Once the line containing "Click the Чистая прибыль value 110 258.34" has been written out, stop; until then, restate each line of the entries below word for word from the first.

> _Stored data_:
------------------------------------------------
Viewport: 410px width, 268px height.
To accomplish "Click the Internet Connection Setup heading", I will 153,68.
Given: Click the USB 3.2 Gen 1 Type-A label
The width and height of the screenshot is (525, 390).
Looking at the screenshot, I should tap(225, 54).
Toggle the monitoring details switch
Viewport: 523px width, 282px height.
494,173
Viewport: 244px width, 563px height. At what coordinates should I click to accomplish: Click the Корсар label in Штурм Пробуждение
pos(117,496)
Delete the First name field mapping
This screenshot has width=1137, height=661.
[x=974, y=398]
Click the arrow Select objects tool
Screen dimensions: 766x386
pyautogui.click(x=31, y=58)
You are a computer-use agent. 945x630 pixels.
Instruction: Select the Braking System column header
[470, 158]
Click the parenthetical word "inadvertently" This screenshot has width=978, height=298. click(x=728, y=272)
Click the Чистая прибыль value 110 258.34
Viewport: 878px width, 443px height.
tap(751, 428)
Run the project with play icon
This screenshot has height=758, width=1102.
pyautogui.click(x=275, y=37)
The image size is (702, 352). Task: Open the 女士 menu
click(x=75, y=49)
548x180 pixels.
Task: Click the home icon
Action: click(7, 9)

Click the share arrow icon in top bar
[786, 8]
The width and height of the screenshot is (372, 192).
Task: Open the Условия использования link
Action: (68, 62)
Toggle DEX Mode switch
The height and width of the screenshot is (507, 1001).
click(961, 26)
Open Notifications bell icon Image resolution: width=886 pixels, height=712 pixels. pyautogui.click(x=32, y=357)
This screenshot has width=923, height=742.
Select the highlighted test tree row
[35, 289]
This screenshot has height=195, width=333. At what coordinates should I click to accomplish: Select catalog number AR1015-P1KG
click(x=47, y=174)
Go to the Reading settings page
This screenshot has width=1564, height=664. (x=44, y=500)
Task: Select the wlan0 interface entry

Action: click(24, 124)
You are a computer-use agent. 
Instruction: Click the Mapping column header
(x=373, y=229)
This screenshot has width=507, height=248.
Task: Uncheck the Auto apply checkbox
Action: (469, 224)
------------------------------------------------
> _Exercise solution_:
Viewport: 410px width, 268px height.
To accomplish "Click the Internet Connection Setup heading", I will 153,68.
Given: Click the USB 3.2 Gen 1 Type-A label
The width and height of the screenshot is (525, 390).
Looking at the screenshot, I should tap(225, 54).
Toggle the monitoring details switch
Viewport: 523px width, 282px height.
494,173
Viewport: 244px width, 563px height. At what coordinates should I click to accomplish: Click the Корсар label in Штурм Пробуждение
pos(117,496)
Delete the First name field mapping
This screenshot has width=1137, height=661.
[x=974, y=398]
Click the arrow Select objects tool
Screen dimensions: 766x386
pyautogui.click(x=31, y=58)
You are a computer-use agent. 945x630 pixels.
Instruction: Select the Braking System column header
[470, 158]
Click the parenthetical word "inadvertently" This screenshot has width=978, height=298. click(x=728, y=272)
Click the Чистая прибыль value 110 258.34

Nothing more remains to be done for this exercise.